EXERCISE. Each entry here is to be restated word for word.

Source records.
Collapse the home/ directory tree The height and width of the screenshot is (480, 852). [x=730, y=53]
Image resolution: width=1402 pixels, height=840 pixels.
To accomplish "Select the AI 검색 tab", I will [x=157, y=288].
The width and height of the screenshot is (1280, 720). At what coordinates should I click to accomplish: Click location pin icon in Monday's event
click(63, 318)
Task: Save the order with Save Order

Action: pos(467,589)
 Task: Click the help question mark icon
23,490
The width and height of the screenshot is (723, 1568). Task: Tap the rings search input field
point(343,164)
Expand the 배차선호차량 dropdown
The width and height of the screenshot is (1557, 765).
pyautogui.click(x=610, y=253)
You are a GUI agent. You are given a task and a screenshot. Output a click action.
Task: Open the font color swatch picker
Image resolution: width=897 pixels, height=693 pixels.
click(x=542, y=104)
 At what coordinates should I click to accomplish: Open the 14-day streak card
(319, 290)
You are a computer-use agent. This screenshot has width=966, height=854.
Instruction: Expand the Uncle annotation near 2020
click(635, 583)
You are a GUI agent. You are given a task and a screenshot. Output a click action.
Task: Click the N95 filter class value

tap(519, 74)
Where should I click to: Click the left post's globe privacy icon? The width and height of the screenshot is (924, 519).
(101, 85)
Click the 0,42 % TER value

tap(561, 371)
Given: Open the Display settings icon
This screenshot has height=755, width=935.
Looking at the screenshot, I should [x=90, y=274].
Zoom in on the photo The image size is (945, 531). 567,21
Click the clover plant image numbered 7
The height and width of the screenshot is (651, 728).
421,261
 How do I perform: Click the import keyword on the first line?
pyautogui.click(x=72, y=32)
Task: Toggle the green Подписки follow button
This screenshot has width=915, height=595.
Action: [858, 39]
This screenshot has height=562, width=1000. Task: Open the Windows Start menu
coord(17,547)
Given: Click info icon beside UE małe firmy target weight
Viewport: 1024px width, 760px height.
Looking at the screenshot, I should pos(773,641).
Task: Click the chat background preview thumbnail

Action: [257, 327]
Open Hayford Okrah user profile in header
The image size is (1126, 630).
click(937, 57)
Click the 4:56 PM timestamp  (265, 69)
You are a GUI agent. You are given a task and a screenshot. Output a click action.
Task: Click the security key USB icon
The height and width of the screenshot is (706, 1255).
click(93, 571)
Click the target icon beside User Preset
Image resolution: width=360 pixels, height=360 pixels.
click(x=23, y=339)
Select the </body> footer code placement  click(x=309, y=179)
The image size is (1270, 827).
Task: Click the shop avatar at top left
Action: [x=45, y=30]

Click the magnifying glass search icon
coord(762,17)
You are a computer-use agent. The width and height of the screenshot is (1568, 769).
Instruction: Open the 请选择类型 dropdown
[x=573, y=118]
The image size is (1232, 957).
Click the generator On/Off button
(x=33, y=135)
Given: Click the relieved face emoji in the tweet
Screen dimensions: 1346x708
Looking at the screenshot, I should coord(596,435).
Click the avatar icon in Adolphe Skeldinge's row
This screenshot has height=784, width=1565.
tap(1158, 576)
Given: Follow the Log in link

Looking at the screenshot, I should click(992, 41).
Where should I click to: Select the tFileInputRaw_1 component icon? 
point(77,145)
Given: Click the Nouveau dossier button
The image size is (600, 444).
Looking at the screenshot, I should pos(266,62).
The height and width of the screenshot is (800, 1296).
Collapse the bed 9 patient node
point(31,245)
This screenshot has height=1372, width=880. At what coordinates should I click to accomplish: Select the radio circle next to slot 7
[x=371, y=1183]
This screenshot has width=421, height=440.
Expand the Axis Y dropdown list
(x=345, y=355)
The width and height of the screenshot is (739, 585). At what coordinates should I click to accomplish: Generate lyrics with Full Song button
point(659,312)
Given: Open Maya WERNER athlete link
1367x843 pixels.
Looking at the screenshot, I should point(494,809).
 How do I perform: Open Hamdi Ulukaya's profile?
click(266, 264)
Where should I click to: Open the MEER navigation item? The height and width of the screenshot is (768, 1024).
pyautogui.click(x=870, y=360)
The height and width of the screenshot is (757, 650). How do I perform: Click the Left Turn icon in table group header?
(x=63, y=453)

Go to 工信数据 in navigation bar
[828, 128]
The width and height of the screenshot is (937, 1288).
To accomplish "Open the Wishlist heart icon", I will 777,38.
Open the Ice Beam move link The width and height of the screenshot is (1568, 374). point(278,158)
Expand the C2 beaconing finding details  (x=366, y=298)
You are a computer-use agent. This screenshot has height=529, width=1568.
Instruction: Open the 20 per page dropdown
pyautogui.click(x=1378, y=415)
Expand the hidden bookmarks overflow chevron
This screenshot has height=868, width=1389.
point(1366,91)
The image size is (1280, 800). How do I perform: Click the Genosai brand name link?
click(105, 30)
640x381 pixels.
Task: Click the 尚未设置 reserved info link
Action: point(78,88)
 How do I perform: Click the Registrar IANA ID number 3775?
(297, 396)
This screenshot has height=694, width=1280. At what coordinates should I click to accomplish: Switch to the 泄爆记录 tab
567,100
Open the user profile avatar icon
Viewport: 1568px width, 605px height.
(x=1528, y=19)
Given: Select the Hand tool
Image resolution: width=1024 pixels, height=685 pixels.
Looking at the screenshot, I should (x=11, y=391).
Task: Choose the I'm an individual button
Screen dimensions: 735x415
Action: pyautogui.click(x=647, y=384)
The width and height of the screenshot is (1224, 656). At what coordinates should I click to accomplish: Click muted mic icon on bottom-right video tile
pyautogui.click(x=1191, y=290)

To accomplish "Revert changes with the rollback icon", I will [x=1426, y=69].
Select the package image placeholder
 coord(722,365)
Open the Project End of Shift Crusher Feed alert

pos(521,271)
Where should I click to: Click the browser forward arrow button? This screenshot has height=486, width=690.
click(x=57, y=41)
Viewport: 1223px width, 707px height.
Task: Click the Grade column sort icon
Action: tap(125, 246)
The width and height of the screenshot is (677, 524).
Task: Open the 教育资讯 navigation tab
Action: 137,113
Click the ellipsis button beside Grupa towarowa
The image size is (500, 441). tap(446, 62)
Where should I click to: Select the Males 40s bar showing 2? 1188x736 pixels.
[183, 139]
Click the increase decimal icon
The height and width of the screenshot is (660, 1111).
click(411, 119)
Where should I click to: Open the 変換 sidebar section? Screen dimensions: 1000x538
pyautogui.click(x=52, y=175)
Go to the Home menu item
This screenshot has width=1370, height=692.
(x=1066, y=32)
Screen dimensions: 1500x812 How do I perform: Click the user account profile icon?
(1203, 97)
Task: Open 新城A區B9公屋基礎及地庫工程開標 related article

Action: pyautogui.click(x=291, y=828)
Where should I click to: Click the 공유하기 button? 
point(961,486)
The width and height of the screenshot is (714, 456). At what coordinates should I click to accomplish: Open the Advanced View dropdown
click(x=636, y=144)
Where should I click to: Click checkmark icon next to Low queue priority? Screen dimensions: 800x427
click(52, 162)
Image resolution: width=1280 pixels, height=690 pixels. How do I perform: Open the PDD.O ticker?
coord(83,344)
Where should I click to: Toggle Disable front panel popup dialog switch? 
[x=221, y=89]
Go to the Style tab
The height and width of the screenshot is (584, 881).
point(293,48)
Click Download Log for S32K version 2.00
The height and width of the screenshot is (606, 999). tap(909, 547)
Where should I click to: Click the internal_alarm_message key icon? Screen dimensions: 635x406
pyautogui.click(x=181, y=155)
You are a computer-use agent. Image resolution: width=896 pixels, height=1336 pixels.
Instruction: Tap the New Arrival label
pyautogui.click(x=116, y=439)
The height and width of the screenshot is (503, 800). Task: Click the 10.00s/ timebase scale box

WRITTEN RESPONSE.
Collapse the home/ directory tree The height and width of the screenshot is (480, 852). [x=730, y=53]
Image resolution: width=1402 pixels, height=840 pixels.
To accomplish "Select the AI 검색 tab", I will [x=157, y=288].
The width and height of the screenshot is (1280, 720). At what coordinates should I click to accomplish: Click location pin icon in Monday's event
click(63, 318)
Task: Save the order with Save Order

Action: pos(467,589)
 Task: Click the help question mark icon
23,490
The width and height of the screenshot is (723, 1568). Task: Tap the rings search input field
point(343,164)
Expand the 배차선호차량 dropdown
The width and height of the screenshot is (1557, 765).
pyautogui.click(x=610, y=253)
You are a GUI agent. You are given a task and a screenshot. Output a click action.
Task: Open the font color swatch picker
Image resolution: width=897 pixels, height=693 pixels.
click(x=542, y=104)
 At what coordinates should I click to accomplish: Open the 14-day streak card
(319, 290)
You are a computer-use agent. This screenshot has width=966, height=854.
Instruction: Expand the Uncle annotation near 2020
click(635, 583)
You are a GUI agent. You are given a task and a screenshot. Output a click action.
Task: Click the N95 filter class value

tap(519, 74)
Where should I click to: Click the left post's globe privacy icon? The width and height of the screenshot is (924, 519).
(101, 85)
Click the 0,42 % TER value

tap(561, 371)
Given: Open the Display settings icon
This screenshot has height=755, width=935.
Looking at the screenshot, I should [x=90, y=274].
Zoom in on the photo The image size is (945, 531). 567,21
Click the clover plant image numbered 7
The height and width of the screenshot is (651, 728).
421,261
 How do I perform: Click the import keyword on the first line?
pyautogui.click(x=72, y=32)
Task: Toggle the green Подписки follow button
This screenshot has width=915, height=595.
Action: [858, 39]
This screenshot has height=562, width=1000. Task: Open the Windows Start menu
coord(17,547)
Given: Click info icon beside UE małe firmy target weight
Viewport: 1024px width, 760px height.
Looking at the screenshot, I should pos(773,641).
Task: Click the chat background preview thumbnail

Action: [257, 327]
Open Hayford Okrah user profile in header
The image size is (1126, 630).
click(937, 57)
Click the 4:56 PM timestamp  (265, 69)
You are a GUI agent. You are given a task and a screenshot. Output a click action.
Task: Click the security key USB icon
The height and width of the screenshot is (706, 1255).
click(93, 571)
Click the target icon beside User Preset
Image resolution: width=360 pixels, height=360 pixels.
click(x=23, y=339)
Select the </body> footer code placement  click(x=309, y=179)
The image size is (1270, 827).
Task: Click the shop avatar at top left
Action: [x=45, y=30]

Click the magnifying glass search icon
coord(762,17)
You are a computer-use agent. The width and height of the screenshot is (1568, 769).
Instruction: Open the 请选择类型 dropdown
[x=573, y=118]
The image size is (1232, 957).
Click the generator On/Off button
(x=33, y=135)
Given: Click the relieved face emoji in the tweet
Screen dimensions: 1346x708
Looking at the screenshot, I should coord(596,435).
Click the avatar icon in Adolphe Skeldinge's row
This screenshot has height=784, width=1565.
tap(1158, 576)
Given: Follow the Log in link

Looking at the screenshot, I should click(992, 41).
Where should I click to: Select the tFileInputRaw_1 component icon? 
point(77,145)
Given: Click the Nouveau dossier button
The image size is (600, 444).
Looking at the screenshot, I should pos(266,62).
The height and width of the screenshot is (800, 1296).
Collapse the bed 9 patient node
point(31,245)
This screenshot has height=1372, width=880. At what coordinates should I click to accomplish: Select the radio circle next to slot 7
[x=371, y=1183]
This screenshot has width=421, height=440.
Expand the Axis Y dropdown list
(x=345, y=355)
The width and height of the screenshot is (739, 585). At what coordinates should I click to accomplish: Generate lyrics with Full Song button
point(659,312)
Given: Open Maya WERNER athlete link
1367x843 pixels.
Looking at the screenshot, I should point(494,809).
 How do I perform: Open Hamdi Ulukaya's profile?
click(266, 264)
Where should I click to: Open the MEER navigation item? The height and width of the screenshot is (768, 1024).
pyautogui.click(x=870, y=360)
The height and width of the screenshot is (757, 650). How do I perform: Click the Left Turn icon in table group header?
(x=63, y=453)

Go to 工信数据 in navigation bar
[828, 128]
The width and height of the screenshot is (937, 1288).
To accomplish "Open the Wishlist heart icon", I will 777,38.
Open the Ice Beam move link The width and height of the screenshot is (1568, 374). point(278,158)
Expand the C2 beaconing finding details  (x=366, y=298)
You are a computer-use agent. This screenshot has height=529, width=1568.
Instruction: Open the 20 per page dropdown
pyautogui.click(x=1378, y=415)
Expand the hidden bookmarks overflow chevron
This screenshot has height=868, width=1389.
point(1366,91)
The image size is (1280, 800). How do I perform: Click the Genosai brand name link?
click(105, 30)
640x381 pixels.
Task: Click the 尚未设置 reserved info link
Action: point(78,88)
 How do I perform: Click the Registrar IANA ID number 3775?
(297, 396)
This screenshot has height=694, width=1280. At what coordinates should I click to accomplish: Switch to the 泄爆记录 tab
567,100
Open the user profile avatar icon
Viewport: 1568px width, 605px height.
(x=1528, y=19)
Given: Select the Hand tool
Image resolution: width=1024 pixels, height=685 pixels.
Looking at the screenshot, I should (x=11, y=391).
Task: Choose the I'm an individual button
Screen dimensions: 735x415
Action: pyautogui.click(x=647, y=384)
The width and height of the screenshot is (1224, 656). At what coordinates should I click to accomplish: Click muted mic icon on bottom-right video tile
pyautogui.click(x=1191, y=290)

To accomplish "Revert changes with the rollback icon", I will [x=1426, y=69].
Select the package image placeholder
 coord(722,365)
Open the Project End of Shift Crusher Feed alert

pos(521,271)
Where should I click to: Click the browser forward arrow button? This screenshot has height=486, width=690.
click(x=57, y=41)
Viewport: 1223px width, 707px height.
Task: Click the Grade column sort icon
Action: tap(125, 246)
The width and height of the screenshot is (677, 524).
Task: Open the 教育资讯 navigation tab
Action: 137,113
Click the ellipsis button beside Grupa towarowa
The image size is (500, 441). tap(446, 62)
Where should I click to: Select the Males 40s bar showing 2? 1188x736 pixels.
[183, 139]
Click the increase decimal icon
The height and width of the screenshot is (660, 1111).
click(411, 119)
Where should I click to: Open the 変換 sidebar section? Screen dimensions: 1000x538
pyautogui.click(x=52, y=175)
Go to the Home menu item
This screenshot has width=1370, height=692.
(x=1066, y=32)
Screen dimensions: 1500x812 How do I perform: Click the user account profile icon?
(1203, 97)
Task: Open 新城A區B9公屋基礎及地庫工程開標 related article

Action: pyautogui.click(x=291, y=828)
Where should I click to: Click the 공유하기 button? 
point(961,486)
The width and height of the screenshot is (714, 456). At what coordinates should I click to accomplish: Open the Advanced View dropdown
click(x=636, y=144)
Where should I click to: Click checkmark icon next to Low queue priority? Screen dimensions: 800x427
click(52, 162)
Image resolution: width=1280 pixels, height=690 pixels. How do I perform: Open the PDD.O ticker?
coord(83,344)
Where should I click to: Toggle Disable front panel popup dialog switch? 
[x=221, y=89]
Go to the Style tab
The height and width of the screenshot is (584, 881).
point(293,48)
Click Download Log for S32K version 2.00
The height and width of the screenshot is (606, 999). tap(909, 547)
Where should I click to: Click the internal_alarm_message key icon? Screen dimensions: 635x406
pyautogui.click(x=181, y=155)
You are a computer-use agent. Image resolution: width=896 pixels, height=1336 pixels.
Instruction: Tap the New Arrival label
pyautogui.click(x=116, y=439)
The height and width of the screenshot is (503, 800). Task: Click the 10.00s/ timebase scale box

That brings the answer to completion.